**YOUR GOAL**
Nothing may be dropped or added when the entries below are copied.

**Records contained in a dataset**

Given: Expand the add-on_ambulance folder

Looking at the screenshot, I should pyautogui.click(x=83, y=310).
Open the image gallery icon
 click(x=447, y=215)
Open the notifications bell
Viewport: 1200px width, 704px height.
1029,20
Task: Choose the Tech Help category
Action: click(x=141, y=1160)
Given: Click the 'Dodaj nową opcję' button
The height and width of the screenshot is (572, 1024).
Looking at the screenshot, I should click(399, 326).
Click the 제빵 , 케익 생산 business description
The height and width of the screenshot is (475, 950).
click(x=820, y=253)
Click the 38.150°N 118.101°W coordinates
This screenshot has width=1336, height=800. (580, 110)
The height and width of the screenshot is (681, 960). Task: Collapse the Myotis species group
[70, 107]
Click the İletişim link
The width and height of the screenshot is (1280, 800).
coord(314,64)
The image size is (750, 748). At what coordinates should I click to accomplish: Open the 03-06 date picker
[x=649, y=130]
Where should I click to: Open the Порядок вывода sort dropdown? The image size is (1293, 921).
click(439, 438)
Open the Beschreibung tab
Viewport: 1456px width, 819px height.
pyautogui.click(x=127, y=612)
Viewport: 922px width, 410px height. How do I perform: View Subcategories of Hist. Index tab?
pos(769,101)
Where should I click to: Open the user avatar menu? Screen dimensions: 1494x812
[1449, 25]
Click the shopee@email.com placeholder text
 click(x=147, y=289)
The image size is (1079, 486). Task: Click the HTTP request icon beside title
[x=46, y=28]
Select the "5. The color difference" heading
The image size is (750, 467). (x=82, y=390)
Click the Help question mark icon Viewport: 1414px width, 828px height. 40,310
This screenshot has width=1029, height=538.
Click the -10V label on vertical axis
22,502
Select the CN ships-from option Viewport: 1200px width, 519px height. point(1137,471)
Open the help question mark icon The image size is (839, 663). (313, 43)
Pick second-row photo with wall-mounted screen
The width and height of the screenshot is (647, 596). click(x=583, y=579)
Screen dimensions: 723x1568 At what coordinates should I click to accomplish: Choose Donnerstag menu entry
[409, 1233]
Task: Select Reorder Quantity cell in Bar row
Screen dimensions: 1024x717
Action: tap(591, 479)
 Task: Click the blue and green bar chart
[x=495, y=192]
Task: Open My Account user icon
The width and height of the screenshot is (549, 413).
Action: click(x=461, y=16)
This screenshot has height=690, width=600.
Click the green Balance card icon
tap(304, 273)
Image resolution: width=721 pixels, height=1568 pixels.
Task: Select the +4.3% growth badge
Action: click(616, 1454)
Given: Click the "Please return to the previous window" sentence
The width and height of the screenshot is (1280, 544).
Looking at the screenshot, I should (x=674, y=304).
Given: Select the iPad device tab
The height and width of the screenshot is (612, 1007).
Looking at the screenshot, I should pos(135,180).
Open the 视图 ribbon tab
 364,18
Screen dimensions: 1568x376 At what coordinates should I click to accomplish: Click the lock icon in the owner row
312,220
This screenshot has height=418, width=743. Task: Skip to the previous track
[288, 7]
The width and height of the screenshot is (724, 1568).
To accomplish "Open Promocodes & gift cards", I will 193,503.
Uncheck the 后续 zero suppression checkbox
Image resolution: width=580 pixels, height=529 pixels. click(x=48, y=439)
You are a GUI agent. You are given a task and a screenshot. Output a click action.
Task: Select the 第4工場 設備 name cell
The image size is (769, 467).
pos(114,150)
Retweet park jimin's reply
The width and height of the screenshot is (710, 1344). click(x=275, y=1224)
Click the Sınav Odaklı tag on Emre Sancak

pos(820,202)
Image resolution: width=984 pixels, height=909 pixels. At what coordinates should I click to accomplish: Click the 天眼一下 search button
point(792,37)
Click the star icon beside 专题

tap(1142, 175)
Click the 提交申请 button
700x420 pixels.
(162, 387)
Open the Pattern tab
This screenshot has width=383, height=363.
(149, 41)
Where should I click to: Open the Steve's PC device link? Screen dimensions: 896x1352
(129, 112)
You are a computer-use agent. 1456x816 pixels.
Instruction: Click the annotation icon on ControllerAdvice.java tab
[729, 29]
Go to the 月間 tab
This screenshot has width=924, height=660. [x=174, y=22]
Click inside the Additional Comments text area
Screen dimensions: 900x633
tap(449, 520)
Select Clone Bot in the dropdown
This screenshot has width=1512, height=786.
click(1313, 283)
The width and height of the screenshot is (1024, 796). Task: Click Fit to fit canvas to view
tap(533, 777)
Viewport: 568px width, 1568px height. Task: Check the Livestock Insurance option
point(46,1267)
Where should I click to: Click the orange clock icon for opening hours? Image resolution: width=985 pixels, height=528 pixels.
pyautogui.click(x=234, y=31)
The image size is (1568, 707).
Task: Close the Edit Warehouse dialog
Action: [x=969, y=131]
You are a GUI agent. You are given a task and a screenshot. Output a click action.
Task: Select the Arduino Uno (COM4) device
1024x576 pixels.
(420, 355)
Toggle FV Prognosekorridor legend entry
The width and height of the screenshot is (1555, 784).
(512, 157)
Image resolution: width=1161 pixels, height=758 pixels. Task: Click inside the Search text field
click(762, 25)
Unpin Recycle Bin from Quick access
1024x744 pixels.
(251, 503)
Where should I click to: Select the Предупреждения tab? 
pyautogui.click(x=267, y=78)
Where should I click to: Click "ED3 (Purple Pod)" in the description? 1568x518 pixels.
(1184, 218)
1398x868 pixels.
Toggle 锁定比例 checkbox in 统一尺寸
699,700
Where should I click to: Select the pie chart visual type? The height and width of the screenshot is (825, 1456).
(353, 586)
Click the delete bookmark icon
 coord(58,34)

**WRITTEN SOLUTION**
Given: Expand the add-on_ambulance folder

Looking at the screenshot, I should pyautogui.click(x=83, y=310).
Open the image gallery icon
 click(x=447, y=215)
Open the notifications bell
Viewport: 1200px width, 704px height.
1029,20
Task: Choose the Tech Help category
Action: click(x=141, y=1160)
Given: Click the 'Dodaj nową opcję' button
The height and width of the screenshot is (572, 1024).
Looking at the screenshot, I should click(399, 326).
Click the 제빵 , 케익 생산 business description
The height and width of the screenshot is (475, 950).
click(x=820, y=253)
Click the 38.150°N 118.101°W coordinates
This screenshot has width=1336, height=800. (580, 110)
The height and width of the screenshot is (681, 960). Task: Collapse the Myotis species group
[70, 107]
Click the İletişim link
The width and height of the screenshot is (1280, 800).
coord(314,64)
The image size is (750, 748). At what coordinates should I click to accomplish: Open the 03-06 date picker
[x=649, y=130]
Where should I click to: Open the Порядок вывода sort dropdown? The image size is (1293, 921).
click(439, 438)
Open the Beschreibung tab
Viewport: 1456px width, 819px height.
pyautogui.click(x=127, y=612)
Viewport: 922px width, 410px height. How do I perform: View Subcategories of Hist. Index tab?
pos(769,101)
Where should I click to: Open the user avatar menu? Screen dimensions: 1494x812
[1449, 25]
Click the shopee@email.com placeholder text
 click(x=147, y=289)
The image size is (1079, 486). Task: Click the HTTP request icon beside title
[x=46, y=28]
Select the "5. The color difference" heading
The image size is (750, 467). (x=82, y=390)
Click the Help question mark icon Viewport: 1414px width, 828px height. 40,310
This screenshot has width=1029, height=538.
Click the -10V label on vertical axis
22,502
Select the CN ships-from option Viewport: 1200px width, 519px height. point(1137,471)
Open the help question mark icon The image size is (839, 663). (313, 43)
Pick second-row photo with wall-mounted screen
The width and height of the screenshot is (647, 596). click(x=583, y=579)
Screen dimensions: 723x1568 At what coordinates should I click to accomplish: Choose Donnerstag menu entry
[409, 1233]
Task: Select Reorder Quantity cell in Bar row
Screen dimensions: 1024x717
Action: tap(591, 479)
 Task: Click the blue and green bar chart
[x=495, y=192]
Task: Open My Account user icon
The width and height of the screenshot is (549, 413).
Action: click(x=461, y=16)
This screenshot has height=690, width=600.
Click the green Balance card icon
tap(304, 273)
Image resolution: width=721 pixels, height=1568 pixels.
Task: Select the +4.3% growth badge
Action: click(616, 1454)
Given: Click the "Please return to the previous window" sentence
The width and height of the screenshot is (1280, 544).
Looking at the screenshot, I should (x=674, y=304).
Given: Select the iPad device tab
The height and width of the screenshot is (612, 1007).
Looking at the screenshot, I should pos(135,180).
Open the 视图 ribbon tab
 364,18
Screen dimensions: 1568x376 At what coordinates should I click to accomplish: Click the lock icon in the owner row
312,220
This screenshot has height=418, width=743. Task: Skip to the previous track
[288, 7]
The width and height of the screenshot is (724, 1568).
To accomplish "Open Promocodes & gift cards", I will 193,503.
Uncheck the 后续 zero suppression checkbox
Image resolution: width=580 pixels, height=529 pixels. click(x=48, y=439)
You are a GUI agent. You are given a task and a screenshot. Output a click action.
Task: Select the 第4工場 設備 name cell
The image size is (769, 467).
pos(114,150)
Retweet park jimin's reply
The width and height of the screenshot is (710, 1344). click(x=275, y=1224)
Click the Sınav Odaklı tag on Emre Sancak

pos(820,202)
Image resolution: width=984 pixels, height=909 pixels. At what coordinates should I click to accomplish: Click the 天眼一下 search button
point(792,37)
Click the star icon beside 专题

tap(1142, 175)
Click the 提交申请 button
700x420 pixels.
(162, 387)
Open the Pattern tab
This screenshot has width=383, height=363.
(149, 41)
Where should I click to: Open the Steve's PC device link? Screen dimensions: 896x1352
(129, 112)
You are a computer-use agent. 1456x816 pixels.
Instruction: Click the annotation icon on ControllerAdvice.java tab
[729, 29]
Go to the 月間 tab
This screenshot has width=924, height=660. [x=174, y=22]
Click inside the Additional Comments text area
Screen dimensions: 900x633
tap(449, 520)
Select Clone Bot in the dropdown
This screenshot has width=1512, height=786.
click(1313, 283)
The width and height of the screenshot is (1024, 796). Task: Click Fit to fit canvas to view
tap(533, 777)
Viewport: 568px width, 1568px height. Task: Check the Livestock Insurance option
point(46,1267)
Where should I click to: Click the orange clock icon for opening hours? Image resolution: width=985 pixels, height=528 pixels.
pyautogui.click(x=234, y=31)
The image size is (1568, 707).
Task: Close the Edit Warehouse dialog
Action: [x=969, y=131]
You are a GUI agent. You are given a task and a screenshot. Output a click action.
Task: Select the Arduino Uno (COM4) device
1024x576 pixels.
(420, 355)
Toggle FV Prognosekorridor legend entry
The width and height of the screenshot is (1555, 784).
(512, 157)
Image resolution: width=1161 pixels, height=758 pixels. Task: Click inside the Search text field
click(762, 25)
Unpin Recycle Bin from Quick access
1024x744 pixels.
(251, 503)
Where should I click to: Select the Предупреждения tab? 
pyautogui.click(x=267, y=78)
Where should I click to: Click "ED3 (Purple Pod)" in the description? 1568x518 pixels.
(1184, 218)
1398x868 pixels.
Toggle 锁定比例 checkbox in 统一尺寸
699,700
Where should I click to: Select the pie chart visual type? The height and width of the screenshot is (825, 1456).
(353, 586)
Click the delete bookmark icon
 coord(58,34)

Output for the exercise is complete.